Which of the lines below contain the string "height"? Gather every one of them.

[Source records]
◆ ◆ ◆

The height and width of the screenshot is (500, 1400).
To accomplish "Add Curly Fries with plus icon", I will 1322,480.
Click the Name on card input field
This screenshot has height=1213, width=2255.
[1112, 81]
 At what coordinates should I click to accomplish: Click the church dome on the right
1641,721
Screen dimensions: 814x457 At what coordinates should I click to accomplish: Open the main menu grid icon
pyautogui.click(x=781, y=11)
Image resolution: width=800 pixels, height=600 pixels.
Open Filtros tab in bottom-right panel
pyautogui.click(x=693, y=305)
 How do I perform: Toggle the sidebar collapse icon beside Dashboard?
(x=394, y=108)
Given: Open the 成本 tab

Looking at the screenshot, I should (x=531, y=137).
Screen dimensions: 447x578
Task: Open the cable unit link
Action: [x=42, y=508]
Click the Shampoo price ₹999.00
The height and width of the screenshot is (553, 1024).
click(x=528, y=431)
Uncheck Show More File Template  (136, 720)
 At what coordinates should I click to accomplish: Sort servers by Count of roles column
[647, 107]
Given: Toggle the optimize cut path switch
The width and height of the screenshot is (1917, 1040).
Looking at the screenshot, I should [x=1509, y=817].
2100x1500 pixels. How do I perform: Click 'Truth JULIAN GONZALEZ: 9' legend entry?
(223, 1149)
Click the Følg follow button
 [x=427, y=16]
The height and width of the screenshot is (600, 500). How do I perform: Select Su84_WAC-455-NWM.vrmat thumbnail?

◆ ◆ ◆

[Answer below]
The height and width of the screenshot is (500, 1400).
This screenshot has height=1213, width=2255.
Image resolution: width=800 pixels, height=600 pixels.
The height and width of the screenshot is (553, 1024).
The width and height of the screenshot is (1917, 1040).
The height and width of the screenshot is (600, 500). How do I perform: Select Su84_WAC-455-NWM.vrmat thumbnail?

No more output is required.